CVE-2026-3055: Critical Out-of-Bounds Read via SAML IDP
The more severe of the two vulnerabilities, CVE-2026-3055, carries a CVSS v4.0 base score of 9.3, classifying it as critical. This flaw arises from insufficient input validation, leading to a memory overread condition (CWE-125: Out-of-Bounds Read). Exploitation requires no authentication, user interaction, or special preconditions beyond one key configuration: the appliance must be set up as a SAML Identity Provider (IDP).
Cloud Software Group identified this vulnerability internally through its ongoing security review program, indicating no active exploitation at the time of disclosure. However, due to its critical severity and zero-privilege attack vector, it is imperative to prioritize patching. Administrators can verify exposure by checking the NetScaler configuration for the string `add authentication samlIdPProfile .`.
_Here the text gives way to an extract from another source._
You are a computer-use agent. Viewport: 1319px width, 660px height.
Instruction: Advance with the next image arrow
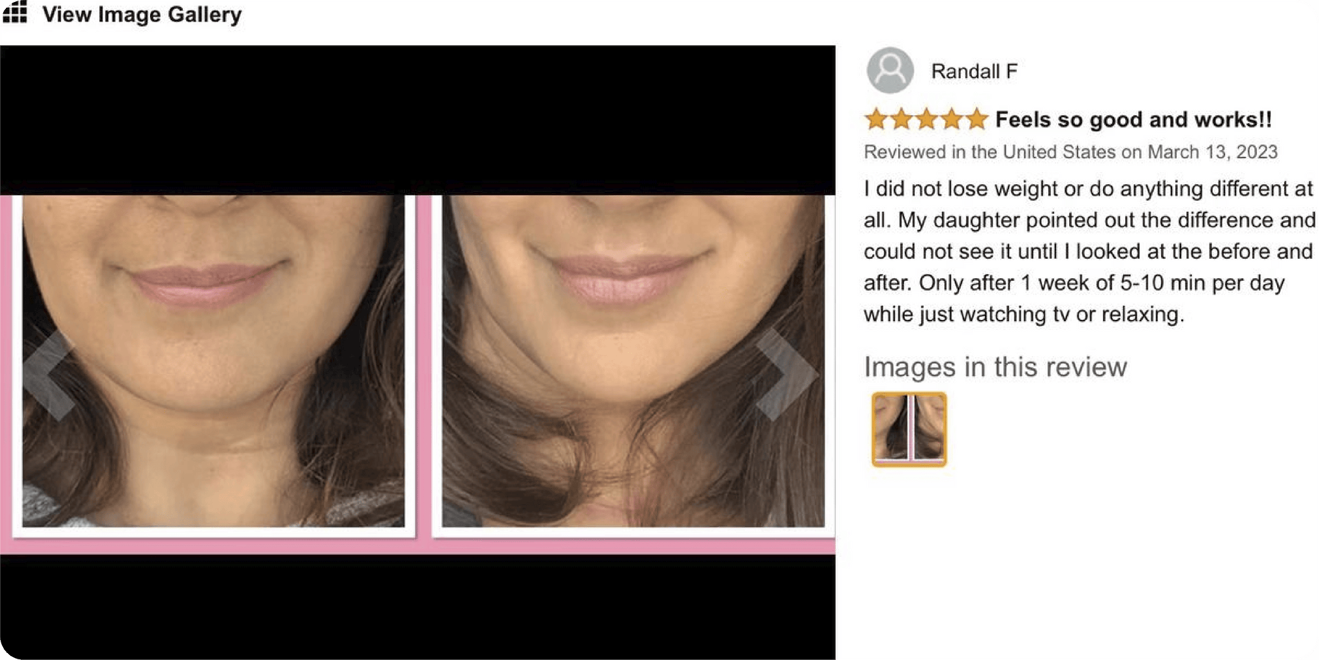[x=786, y=374]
CVE-2026-4368: Race Condition Causing Session Mixup
The second vulnerability, CVE-2026-4368, has a CVSS v4.0 score of 7.7 (High) and involves a race condition (CWE-362) that can result in user session mixup. This flaw affects appliances configured as a Gateway (SSL VPN, ICA Proxy, CVPN, or RDP Proxy) or as an AAA virtual server. While it requires low-privilege authentication and an adjacent timing condition (`AT:P`), successful exploitation could compromise the confidentiality and integrity of user sessions, posing a significant risk in enterprise VPN environments.
Administrators can identify exposure by checking NetScaler configurations for either `add authentication vserver .` or `add vpn vserver .`.
Affected Versions and Patch Recommendations
The vulnerabilities affect the following versions:
– CVE-2026-3055: NetScaler ADC/Gateway 14.1 before 14.1-66.59; 13.1 before 13.1-62.23; FIPS/NDcPP before 13.1-37.262
– CVE-2026-4368: NetScaler ADC/Gateway 14.1-66.54
Cloud Software Group recommends upgrading to the following fixed releases:
– NetScaler ADC and Gateway 14.1-66.59 or later
– NetScaler ADC and Gateway 13.1-62.23 or later
– NetScaler ADC 13.1-FIPS / NDcPP 13.1.37.262 or later
It is important to note that this advisory applies exclusively to customer-managed deployments. Citrix-managed cloud services and Adaptive Authentication instances have already been updated by Cloud Software Group.
Given that NetScaler ADC and Gateway are widely deployed in enterprise perimeters as VPN and application delivery controllers, unpatched systems represent a significant attack surface. Security teams should prioritize patch deployment, particularly for SAML IDP-configured appliances, due to the critical nature of CVE-2026-3055.